TO DO:
Transcribe the passage below on stock market closures word for word, starting with "October 29, 2012, the" and going on through "the national interest.".

SOURCE TEXT:
It’s Almost Over
Hurricane Sandy forced the stock market into a rare two-day shutdown. This was the first two-day weather closure since the Blizzard of 1888 that brought 40 inches of snow to the Northeast. After 9/11, the markets closed for four days.
There have been other closures, sometimes for happier events, particularly to celebrate the Armistice in 1918 and V-J day in 1945. During the 1929-33 period, there were numerous closings including one for ten days in March of 1933. When the market reopened after that record recess, stocks doubled in four months. That’s well above average although the pattern in 4 out of 5 closures has been an initial dip, then a rally to a higher close in two weeks.
October 29, 2012, the first day the markets closed, also was the anniversary of the market crash in 1929. Were there that not enough to spook investors, we are, of course, in the final lap of a hotly contested race for the Presidency. There also remain unsettled issues in the Euro Zone and with our “fiscal cliff” of poorly conceived Congressional attempts to escape responsibility for its inability to act in the national interest.
With all these arrows in the air, it would be understandable if investors fled the scene. Indeed, there was a minor dip on the first day that trading reopened, however, investors then began November with enthusiastic buying that sent the Dow up well over 100 points. This might be nervous relief that the trying month of October was finally over although it seems more solidly grounded in positive reports of improving employment and continuing economic growth.

DATASET EXCERPT:
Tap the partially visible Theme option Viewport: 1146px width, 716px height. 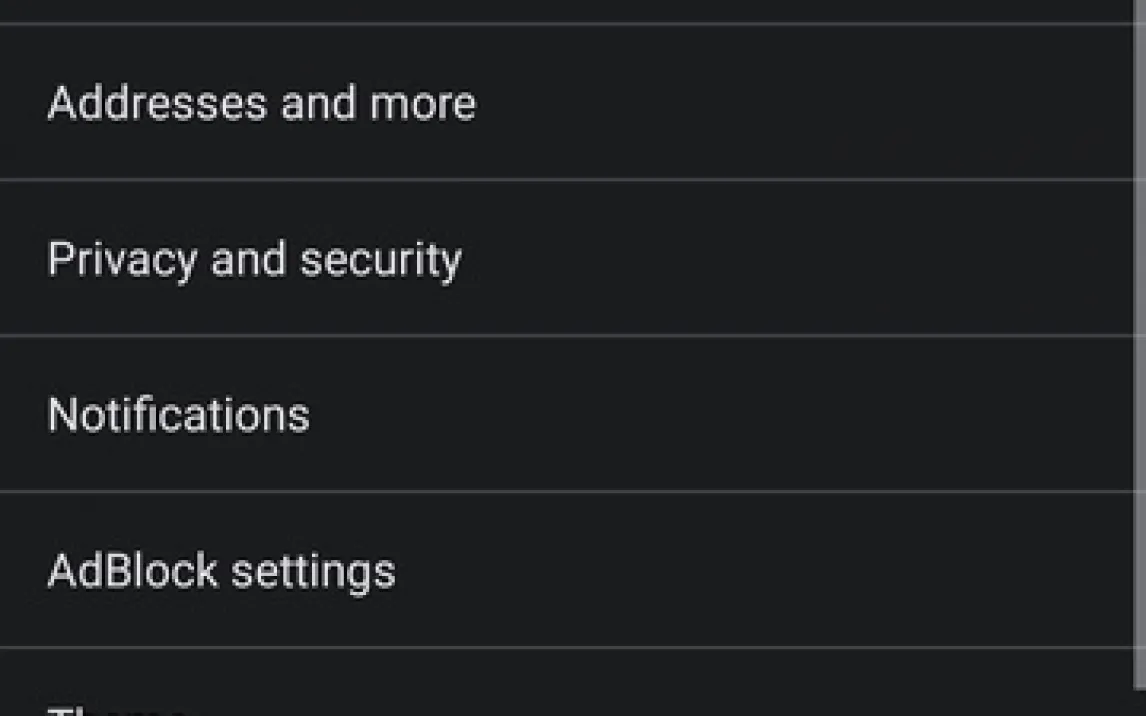[x=120, y=708]
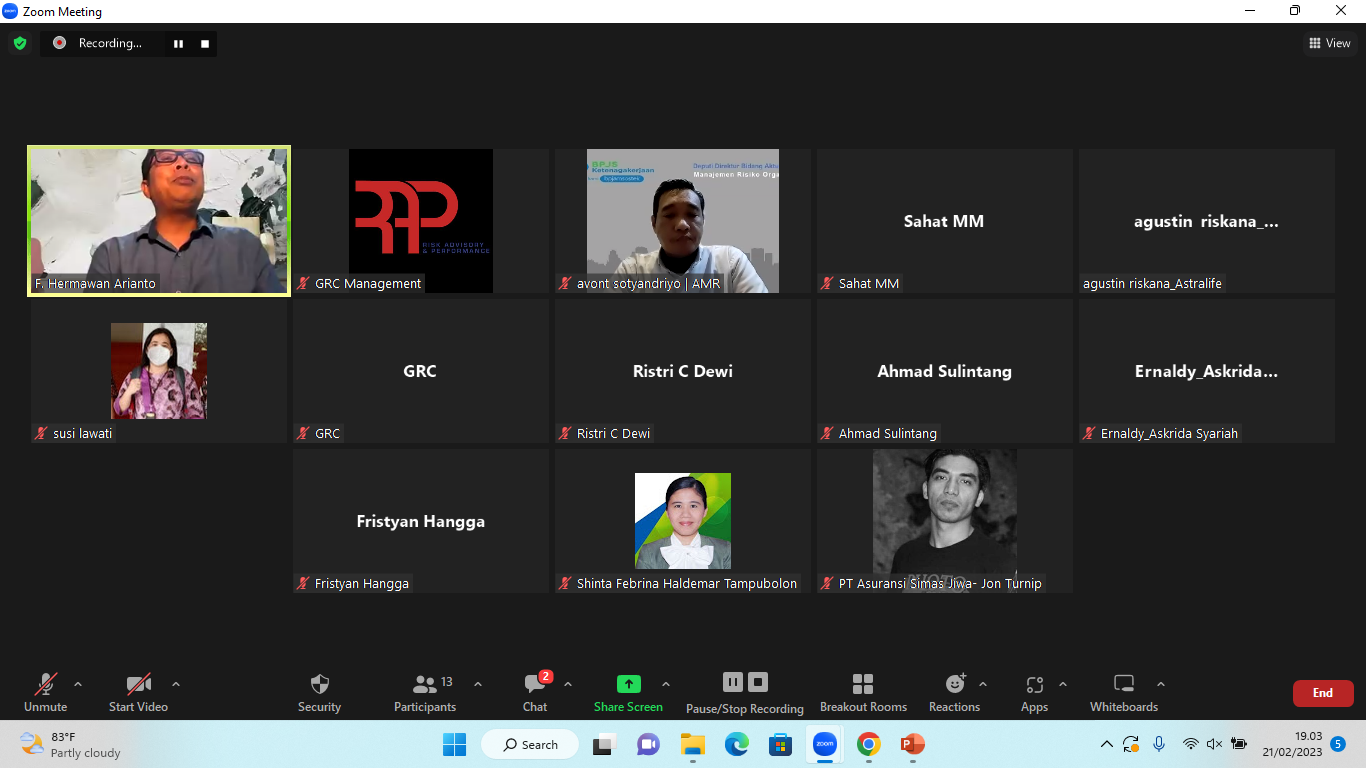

EXERCISE ANSWER:
October 29, 2012, the first day the markets closed, also was the anniversary of the market crash in 1929. Were there that not enough to spook investors, we are, of course, in the final lap of a hotly contested race for the Presidency. There also remain unsettled issues in the Euro Zone and with our “fiscal cliff” of poorly conceived Congressional attempts to escape responsibility for its inability to act in the national interest.